**Activity:** Which lines in the records below contain the word "agent"? Copy each one.

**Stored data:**
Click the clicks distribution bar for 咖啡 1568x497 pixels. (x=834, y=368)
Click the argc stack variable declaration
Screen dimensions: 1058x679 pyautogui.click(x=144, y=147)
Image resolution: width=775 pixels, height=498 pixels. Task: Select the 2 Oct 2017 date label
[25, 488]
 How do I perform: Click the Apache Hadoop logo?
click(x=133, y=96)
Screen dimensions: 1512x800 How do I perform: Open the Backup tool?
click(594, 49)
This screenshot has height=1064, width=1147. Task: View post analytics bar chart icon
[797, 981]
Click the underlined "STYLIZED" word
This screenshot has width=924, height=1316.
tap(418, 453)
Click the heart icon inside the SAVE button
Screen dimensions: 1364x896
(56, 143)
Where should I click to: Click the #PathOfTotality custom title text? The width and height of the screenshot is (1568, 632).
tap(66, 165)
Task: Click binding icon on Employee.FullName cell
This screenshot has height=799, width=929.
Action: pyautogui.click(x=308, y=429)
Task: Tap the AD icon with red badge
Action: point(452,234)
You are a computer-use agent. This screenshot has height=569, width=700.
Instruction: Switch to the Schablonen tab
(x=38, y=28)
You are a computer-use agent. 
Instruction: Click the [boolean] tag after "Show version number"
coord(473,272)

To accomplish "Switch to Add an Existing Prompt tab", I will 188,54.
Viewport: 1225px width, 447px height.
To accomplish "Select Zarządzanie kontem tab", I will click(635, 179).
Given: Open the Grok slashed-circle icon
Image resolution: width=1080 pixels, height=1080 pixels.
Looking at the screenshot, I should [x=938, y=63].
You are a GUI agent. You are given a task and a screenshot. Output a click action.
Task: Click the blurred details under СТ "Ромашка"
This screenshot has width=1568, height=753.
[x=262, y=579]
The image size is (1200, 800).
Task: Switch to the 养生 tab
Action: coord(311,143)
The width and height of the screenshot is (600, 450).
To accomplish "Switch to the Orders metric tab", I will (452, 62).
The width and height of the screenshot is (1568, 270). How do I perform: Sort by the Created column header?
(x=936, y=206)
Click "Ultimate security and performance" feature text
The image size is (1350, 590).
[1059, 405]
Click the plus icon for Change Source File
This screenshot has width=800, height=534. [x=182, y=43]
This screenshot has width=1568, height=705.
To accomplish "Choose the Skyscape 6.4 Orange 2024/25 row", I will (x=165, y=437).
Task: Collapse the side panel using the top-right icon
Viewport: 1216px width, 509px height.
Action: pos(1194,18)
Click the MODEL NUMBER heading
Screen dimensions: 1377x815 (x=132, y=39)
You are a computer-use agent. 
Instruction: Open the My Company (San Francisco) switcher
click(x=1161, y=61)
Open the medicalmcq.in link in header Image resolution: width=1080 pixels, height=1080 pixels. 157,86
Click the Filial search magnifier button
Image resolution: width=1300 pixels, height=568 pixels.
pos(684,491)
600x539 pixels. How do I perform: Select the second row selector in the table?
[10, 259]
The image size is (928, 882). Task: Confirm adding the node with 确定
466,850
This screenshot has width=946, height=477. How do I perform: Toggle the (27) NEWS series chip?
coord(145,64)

**Result for this exercise:**
You are a computer-use agent. This screenshot has height=569, width=700.
You are a computer-use agent. 
You are a GUI agent. You are given a task and a screenshot. Output a click action.
You are a computer-use agent. 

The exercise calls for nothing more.